# FITNESS and NUTRITION FORUM > WORKOUT AND TRAINING >  How to figure actual weight on leg press.

## Iowa

I thought this might be useful to some so here it is....

If you want to figure out how much weight is actually being applied to your lift when you leg press, then all you have to do is this

1. get the sled angle of the leg press and take the sine of that angle(SIN button on calculator)
2. add up the weight you have piled on
3. multiply your sine of angle & weight

So for example. Say you have a leg press machine with a 45 degree angle with 900lbs piled on. First you would take the sine of 45, which is .707. Then multiply that by 900lbs. You get 636lbs. So when you have 900lbs on the leg press, you only have 636lbs pushing against you.
This is a big reason why people think there is such a big gap between their squat and their leg press, but in all actuality the differerence isn't as great as they thought.
(Keep in mind that the weight of the sled and drag are not taken into account)

----------


## decadbal

that sounds around the right figure, i used to know how to do this back in college, the force of gravity isnt the same when its angled... thus being why ronnie can press 2500lbs and cant squat it, either way, leg press is one of my fav lifts bc i really go as heavy as i can without worryin about getin hurt..

----------


## bluethunder

It's real easy to remember 70%..

----------


## Iowa

> It's real easy to remember 70%..


Yes it is...If every leg press machine was 45 degrees.

----------


## 63190

> that sounds around the right figure, i used to know how to do this back in college, the force of gravity isnt the same when its angled... thus being why ronnie can press 2500lbs and cant squat it, either way, leg press is one of my fav lifts bc i really go as heavy as i can without worryin about getin hurt..


So is SIN of the angle x degrees of angle not the real solution?

----------
■ ■ ■ ■ ■
▶ **Problems**:
(1) Can you extract the part of the leg press thread that opens with the words containing "1. get the sled" and ends with "pushing against you."?
(2) Could you copy the rows from the line containing "This screenshot has width=1024, height=603." through the line containing "pos(921,113)", including both of those lines?
■ ■ ■ ■ ■
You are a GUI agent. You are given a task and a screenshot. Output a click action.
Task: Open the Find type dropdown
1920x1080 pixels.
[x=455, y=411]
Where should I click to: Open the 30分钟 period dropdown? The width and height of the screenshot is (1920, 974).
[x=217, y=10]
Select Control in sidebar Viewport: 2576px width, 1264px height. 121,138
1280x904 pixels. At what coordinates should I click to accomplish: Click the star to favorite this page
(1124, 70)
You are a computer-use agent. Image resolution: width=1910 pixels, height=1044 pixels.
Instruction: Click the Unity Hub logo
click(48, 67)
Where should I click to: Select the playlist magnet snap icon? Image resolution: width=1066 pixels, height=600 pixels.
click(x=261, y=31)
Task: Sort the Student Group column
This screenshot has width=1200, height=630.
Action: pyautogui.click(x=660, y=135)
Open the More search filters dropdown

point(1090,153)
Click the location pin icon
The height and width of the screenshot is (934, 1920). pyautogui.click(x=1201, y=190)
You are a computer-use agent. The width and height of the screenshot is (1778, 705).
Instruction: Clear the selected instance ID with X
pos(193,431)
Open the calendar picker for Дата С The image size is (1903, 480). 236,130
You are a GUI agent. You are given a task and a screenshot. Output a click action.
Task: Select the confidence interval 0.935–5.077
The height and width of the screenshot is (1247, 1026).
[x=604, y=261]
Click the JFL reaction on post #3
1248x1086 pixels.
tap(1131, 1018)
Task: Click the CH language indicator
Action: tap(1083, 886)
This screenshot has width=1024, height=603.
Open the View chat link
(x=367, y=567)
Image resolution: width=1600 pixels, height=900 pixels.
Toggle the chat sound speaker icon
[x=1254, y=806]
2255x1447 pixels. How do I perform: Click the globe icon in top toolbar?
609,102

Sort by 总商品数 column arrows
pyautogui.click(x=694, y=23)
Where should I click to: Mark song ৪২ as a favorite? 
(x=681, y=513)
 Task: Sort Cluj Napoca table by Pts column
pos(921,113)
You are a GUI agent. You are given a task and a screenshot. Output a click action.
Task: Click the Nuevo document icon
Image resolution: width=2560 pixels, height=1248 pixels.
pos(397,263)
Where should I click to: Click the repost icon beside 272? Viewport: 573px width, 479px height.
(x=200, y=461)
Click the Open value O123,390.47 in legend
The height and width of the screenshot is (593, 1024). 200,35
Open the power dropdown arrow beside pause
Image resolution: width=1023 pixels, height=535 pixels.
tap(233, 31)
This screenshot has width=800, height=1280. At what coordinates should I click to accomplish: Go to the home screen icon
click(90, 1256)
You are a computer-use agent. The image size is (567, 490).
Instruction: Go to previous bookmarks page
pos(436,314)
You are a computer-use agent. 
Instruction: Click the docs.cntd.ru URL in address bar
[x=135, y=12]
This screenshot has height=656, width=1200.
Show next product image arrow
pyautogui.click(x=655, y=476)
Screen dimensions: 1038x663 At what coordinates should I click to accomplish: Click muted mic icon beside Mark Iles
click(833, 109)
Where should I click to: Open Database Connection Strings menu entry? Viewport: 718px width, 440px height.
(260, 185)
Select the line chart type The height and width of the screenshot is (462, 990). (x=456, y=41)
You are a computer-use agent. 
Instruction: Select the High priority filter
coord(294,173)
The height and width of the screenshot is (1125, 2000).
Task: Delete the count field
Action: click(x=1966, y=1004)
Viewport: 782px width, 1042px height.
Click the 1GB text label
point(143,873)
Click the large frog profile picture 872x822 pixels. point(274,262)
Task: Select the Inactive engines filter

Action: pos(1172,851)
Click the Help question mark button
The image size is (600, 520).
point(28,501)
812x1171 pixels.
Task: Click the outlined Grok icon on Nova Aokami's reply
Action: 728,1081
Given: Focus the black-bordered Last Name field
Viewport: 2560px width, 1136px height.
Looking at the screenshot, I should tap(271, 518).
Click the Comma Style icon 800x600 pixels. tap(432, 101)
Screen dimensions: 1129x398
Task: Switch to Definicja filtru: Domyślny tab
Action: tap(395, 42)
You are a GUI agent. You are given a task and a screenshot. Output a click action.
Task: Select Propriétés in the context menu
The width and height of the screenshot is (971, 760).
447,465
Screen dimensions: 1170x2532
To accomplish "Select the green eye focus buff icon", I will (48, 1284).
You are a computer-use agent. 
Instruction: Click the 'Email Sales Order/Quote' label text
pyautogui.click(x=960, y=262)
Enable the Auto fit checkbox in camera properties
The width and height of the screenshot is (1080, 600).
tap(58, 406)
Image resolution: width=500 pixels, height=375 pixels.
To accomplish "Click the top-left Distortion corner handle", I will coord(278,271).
■ ■ ■ ■ ■
▶ **Response list**:
(1)
1. get the sled angle of the leg press and take the sine of that angle(SIN button on calculator)
2. add up the weight you have piled on
3. multiply your sine of angle & weight

So for example. Say you have a leg press machine with a 45 degree angle with 900lbs piled on. First you would take the sine of 45, which is .707. Then multiply that by 900lbs. You get 636lbs. So when you have 900lbs on the leg press, you only have 636lbs pushing against you.

(2)
This screenshot has width=1024, height=603.
Open the View chat link
(x=367, y=567)
Image resolution: width=1600 pixels, height=900 pixels.
Toggle the chat sound speaker icon
[x=1254, y=806]
2255x1447 pixels. How do I perform: Click the globe icon in top toolbar?
609,102

Sort by 总商品数 column arrows
pyautogui.click(x=694, y=23)
Where should I click to: Mark song ৪২ as a favorite? 
(x=681, y=513)
 Task: Sort Cluj Napoca table by Pts column
pos(921,113)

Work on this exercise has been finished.